By establishing the DT of the KMC400S U five-axis machine tool, the offline prediction of the contour error is realized, which verifies the correctness of the proposed method. However, real-time data is the premise of the operation of the DT. Therefore, this paper uses the OPC UA protocol to obtain the SP and LEDP data in real time during the machining process of the machine tool. Taking the DMU50 five-axis machine tool as an example, its CNC system supports data collection through the OPC UA protocol. Similar to the establishment method of the DT of the KMC400S U five-axis machine tool, it will not be repeated here. According to the proposed method, the DT of the DMU50 five-axis machine tool is established to study the real-time prediction of contour error.

This paper uses the OPC UA toolkit of Labview software (Published by National Instruments; Austin, Texas, USA) to connect with the OPC UA server of the Siemens CNC system (Published by SIEMENS AG; Berlin, Germany) to realize real-time data acquisition. The data acquisition process based on Labview software is as follows: First, you need to activate the OPC UA server license installed inside the Siemens CNC system. After the OPC UA server license is activated, use Labview’s OPC UA toolkit to create an OPC UA client, and connect the OPC UA server and Labview through the Ethernet interface X127. The client adopts the subscription mode and selects the data variables to be subscribed. When the machine tool runs the program, the server will continuously ask the CNC system to detect whether the variables subscribed by the client have changed. When the change is detected, it will actively send data to the client. Then, since the algorithms used to establish the DT of the machine tool are all written in Matlab, the script function in Labview is used to integrate the program in Matlab into Labview, and the program in Matlab can be called in Labview. Finally, through the graphical function in Labview, the real-time display of the real-time prediction result of the CTCE can be realized.

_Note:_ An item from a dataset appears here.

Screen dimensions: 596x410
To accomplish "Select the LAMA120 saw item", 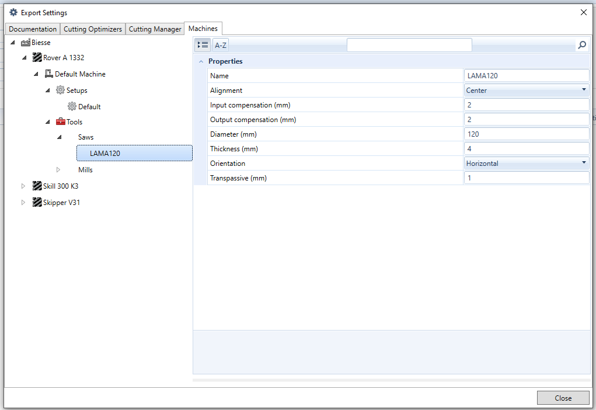I will click(x=105, y=154).
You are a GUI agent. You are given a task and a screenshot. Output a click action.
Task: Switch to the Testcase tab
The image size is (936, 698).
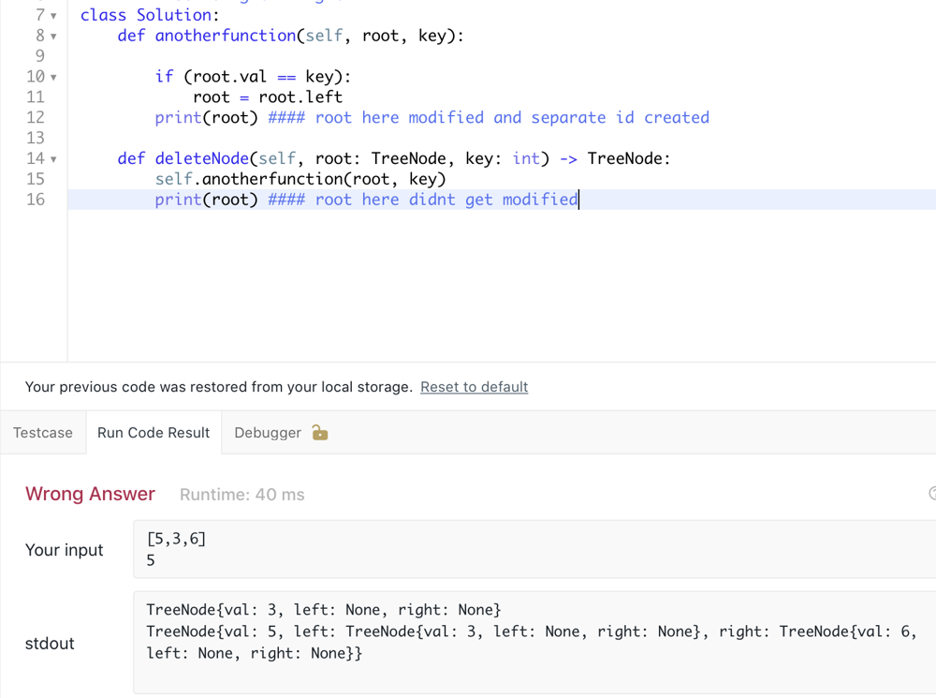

As shown in Figure 22, the G code of the spatial circular trajectory is run on the machine tool, and the data is collected in real time and the contour error is predicted in real time.

As shown in Figure 23, while running the space circular trajectory, the data acquisition program in Labview can collect the SP and LEDP data of each axis in real time, and visualize them in real time in the graphical interface. The collected data is used to synthesize the ST and the AT and calculate the CTCE through the Matlab script function, and the results are displayed in real time.

At this point, based on the OPC UA protocol, the real-time prediction of the CTCE can be realized during the operation of the machine tool, and the results can be displayed in real time.

However, the data collection based on the OPC UA protocol has a sampling frequency of up to 10HZ, while the data collection based on the edge can have a sampling frequency of up to 500 HZ, and the collected data is more complete. Therefore, subsequent research can use edge to study the real-time prediction of CTCE.

4. Conclusions and Future Works

This paper proposes a DT modeling method of five-axis machine tools for predicting CTCE caused by tracking errors and geometric errors. The DT consists of three parts: the ST model, the AT model and the CTCE model.

For the establishment of the DT of a specific machine tool, it is necessary to know the basic geometric information of the machine tool (tool length, kinematic chain information, etc.), while the 41 geometric errors need to be measured in advance.

During or before the machining of the part, collect the SP and LEDP data of each axis, and input them into the DT of the machine tool, to realize the offline or real-time prediction of the CTCE.

In the future, further research will be made on the real-time performance of DT of machine tools based on edge.